■ **Brief**:
Reproduce exactly the lines below from the one containing "You are a computer-use agent. Image" through the one containing "Task: Open the Trebuchet MS font dropdown", including both, and nothing else.

Saved data entries:
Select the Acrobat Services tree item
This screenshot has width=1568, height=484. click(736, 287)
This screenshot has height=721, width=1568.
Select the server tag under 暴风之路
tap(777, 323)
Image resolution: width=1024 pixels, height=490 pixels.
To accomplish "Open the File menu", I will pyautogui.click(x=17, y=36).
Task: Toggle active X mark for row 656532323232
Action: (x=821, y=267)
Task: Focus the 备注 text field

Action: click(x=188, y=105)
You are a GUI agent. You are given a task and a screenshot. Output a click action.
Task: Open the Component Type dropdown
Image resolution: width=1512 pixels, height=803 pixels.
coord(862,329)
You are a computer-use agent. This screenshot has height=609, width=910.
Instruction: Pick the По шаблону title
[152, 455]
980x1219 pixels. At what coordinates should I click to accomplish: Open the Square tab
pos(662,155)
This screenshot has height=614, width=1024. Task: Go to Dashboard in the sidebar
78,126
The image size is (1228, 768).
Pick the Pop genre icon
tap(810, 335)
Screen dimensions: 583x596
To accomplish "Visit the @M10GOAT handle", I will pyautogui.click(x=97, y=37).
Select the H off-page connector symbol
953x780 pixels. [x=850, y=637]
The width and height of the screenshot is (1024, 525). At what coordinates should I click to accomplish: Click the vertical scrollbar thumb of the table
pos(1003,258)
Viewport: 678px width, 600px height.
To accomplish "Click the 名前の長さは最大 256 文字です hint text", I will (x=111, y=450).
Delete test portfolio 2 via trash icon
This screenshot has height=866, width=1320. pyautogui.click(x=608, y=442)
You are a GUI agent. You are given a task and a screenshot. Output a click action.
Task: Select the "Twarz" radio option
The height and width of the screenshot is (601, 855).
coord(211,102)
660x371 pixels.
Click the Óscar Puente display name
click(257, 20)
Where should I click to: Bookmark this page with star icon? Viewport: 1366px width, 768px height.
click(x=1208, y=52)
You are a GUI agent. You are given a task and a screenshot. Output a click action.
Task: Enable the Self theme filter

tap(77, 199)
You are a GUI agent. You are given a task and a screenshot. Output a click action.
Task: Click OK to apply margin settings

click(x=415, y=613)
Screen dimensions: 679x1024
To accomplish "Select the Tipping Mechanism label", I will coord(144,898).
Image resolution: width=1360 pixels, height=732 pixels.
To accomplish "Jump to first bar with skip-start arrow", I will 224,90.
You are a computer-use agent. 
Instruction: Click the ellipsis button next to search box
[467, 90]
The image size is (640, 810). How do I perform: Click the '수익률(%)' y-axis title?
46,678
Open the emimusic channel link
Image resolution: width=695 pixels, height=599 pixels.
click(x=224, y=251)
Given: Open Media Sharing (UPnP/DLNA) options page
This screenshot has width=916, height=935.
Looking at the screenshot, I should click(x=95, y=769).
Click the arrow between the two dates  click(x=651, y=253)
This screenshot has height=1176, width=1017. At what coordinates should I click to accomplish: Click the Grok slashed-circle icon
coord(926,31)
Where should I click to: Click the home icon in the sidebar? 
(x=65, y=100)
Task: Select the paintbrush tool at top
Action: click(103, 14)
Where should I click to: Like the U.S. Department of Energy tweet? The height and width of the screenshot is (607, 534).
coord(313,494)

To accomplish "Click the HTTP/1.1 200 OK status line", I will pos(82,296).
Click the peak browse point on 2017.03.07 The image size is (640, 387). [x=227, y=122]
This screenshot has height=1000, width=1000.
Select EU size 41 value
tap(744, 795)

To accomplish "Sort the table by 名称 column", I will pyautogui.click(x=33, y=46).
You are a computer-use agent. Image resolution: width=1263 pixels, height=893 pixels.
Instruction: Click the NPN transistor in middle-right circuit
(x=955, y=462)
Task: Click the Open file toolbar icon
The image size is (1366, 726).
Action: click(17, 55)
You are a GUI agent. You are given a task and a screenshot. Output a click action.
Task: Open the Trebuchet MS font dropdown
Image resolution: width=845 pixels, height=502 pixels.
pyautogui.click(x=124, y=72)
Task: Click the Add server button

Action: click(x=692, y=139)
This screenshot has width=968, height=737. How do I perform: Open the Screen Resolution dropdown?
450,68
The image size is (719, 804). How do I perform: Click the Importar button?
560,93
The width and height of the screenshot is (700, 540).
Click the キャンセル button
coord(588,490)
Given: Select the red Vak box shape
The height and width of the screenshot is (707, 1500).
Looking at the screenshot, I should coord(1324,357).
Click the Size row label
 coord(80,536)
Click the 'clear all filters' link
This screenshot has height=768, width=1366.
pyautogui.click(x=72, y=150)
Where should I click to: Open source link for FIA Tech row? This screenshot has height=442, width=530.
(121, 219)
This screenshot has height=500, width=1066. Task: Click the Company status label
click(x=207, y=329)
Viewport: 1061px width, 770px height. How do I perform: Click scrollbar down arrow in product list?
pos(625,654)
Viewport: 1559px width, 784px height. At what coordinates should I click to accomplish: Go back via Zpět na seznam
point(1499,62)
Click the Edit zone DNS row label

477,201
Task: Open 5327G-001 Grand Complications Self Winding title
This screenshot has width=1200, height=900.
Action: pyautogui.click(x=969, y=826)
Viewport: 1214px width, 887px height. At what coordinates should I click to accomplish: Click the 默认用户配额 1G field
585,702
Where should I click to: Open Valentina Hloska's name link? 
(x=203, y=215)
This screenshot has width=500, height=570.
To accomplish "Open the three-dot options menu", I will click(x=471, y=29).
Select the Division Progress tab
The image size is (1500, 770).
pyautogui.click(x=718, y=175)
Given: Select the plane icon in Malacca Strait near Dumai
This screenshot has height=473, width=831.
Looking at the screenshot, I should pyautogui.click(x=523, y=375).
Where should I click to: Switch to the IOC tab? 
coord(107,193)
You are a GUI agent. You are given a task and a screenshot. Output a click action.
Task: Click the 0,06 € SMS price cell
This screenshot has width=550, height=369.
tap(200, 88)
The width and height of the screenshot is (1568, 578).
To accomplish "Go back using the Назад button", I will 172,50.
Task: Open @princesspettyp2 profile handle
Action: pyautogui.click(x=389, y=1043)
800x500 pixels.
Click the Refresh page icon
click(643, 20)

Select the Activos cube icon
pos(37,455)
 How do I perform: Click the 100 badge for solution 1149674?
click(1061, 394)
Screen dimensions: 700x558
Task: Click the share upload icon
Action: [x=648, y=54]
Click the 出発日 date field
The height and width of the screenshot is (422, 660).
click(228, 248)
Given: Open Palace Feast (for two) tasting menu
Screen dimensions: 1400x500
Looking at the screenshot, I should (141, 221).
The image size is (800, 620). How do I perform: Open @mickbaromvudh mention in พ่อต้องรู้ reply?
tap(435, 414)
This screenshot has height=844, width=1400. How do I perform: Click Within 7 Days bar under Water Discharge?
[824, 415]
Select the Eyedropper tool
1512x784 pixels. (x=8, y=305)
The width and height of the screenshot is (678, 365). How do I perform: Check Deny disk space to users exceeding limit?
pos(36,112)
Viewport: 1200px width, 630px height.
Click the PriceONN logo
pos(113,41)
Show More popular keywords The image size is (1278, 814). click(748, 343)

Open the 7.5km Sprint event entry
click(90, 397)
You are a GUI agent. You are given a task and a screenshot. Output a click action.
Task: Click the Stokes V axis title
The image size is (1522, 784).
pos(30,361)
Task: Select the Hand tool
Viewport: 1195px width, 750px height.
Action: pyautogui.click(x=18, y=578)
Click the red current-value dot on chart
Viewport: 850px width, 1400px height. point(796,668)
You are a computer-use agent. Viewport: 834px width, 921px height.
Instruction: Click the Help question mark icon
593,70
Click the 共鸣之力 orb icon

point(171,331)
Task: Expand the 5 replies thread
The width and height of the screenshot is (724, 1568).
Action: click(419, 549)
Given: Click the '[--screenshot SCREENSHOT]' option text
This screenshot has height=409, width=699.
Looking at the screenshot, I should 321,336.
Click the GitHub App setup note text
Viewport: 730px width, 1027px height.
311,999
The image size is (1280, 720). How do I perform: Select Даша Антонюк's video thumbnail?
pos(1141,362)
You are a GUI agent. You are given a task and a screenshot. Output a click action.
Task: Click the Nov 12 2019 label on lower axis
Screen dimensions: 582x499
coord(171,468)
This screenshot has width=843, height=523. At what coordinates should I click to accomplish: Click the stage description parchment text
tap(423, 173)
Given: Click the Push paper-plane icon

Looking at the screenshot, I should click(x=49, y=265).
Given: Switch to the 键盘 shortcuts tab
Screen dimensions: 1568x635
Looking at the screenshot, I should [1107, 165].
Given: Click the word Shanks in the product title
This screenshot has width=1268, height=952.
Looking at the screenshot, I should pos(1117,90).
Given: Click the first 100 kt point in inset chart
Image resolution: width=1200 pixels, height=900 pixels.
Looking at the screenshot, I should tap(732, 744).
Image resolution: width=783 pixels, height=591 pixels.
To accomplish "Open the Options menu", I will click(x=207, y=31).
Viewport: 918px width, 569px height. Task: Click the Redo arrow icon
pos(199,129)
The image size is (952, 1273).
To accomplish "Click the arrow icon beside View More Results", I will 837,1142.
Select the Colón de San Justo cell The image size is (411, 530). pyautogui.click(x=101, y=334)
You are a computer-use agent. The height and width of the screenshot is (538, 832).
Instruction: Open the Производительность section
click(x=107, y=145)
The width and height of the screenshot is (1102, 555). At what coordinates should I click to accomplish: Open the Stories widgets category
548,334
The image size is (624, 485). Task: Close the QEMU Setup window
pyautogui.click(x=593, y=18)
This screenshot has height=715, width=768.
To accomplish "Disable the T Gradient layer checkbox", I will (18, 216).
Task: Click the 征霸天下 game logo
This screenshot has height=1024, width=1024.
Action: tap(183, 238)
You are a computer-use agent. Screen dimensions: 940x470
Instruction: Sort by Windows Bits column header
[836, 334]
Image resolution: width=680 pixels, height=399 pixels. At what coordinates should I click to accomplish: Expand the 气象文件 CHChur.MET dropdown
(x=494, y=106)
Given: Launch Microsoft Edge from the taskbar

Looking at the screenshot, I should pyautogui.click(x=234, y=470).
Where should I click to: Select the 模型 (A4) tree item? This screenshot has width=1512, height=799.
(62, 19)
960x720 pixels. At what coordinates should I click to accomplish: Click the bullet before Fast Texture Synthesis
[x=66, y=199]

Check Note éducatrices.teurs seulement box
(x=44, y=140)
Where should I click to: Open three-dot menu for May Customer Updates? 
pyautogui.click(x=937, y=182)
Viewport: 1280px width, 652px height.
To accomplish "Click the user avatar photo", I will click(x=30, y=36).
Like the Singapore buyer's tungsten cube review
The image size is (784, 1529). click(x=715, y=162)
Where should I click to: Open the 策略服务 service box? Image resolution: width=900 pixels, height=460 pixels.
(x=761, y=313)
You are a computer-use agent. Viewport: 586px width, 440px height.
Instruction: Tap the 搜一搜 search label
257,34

■ **Response to this exercise**:
You are a computer-use agent. Image resolution: width=1263 pixels, height=893 pixels.
Instruction: Click the NPN transistor in middle-right circuit
(x=955, y=462)
Task: Click the Open file toolbar icon
The image size is (1366, 726).
Action: click(17, 55)
You are a GUI agent. You are given a task and a screenshot. Output a click action.
Task: Open the Trebuchet MS font dropdown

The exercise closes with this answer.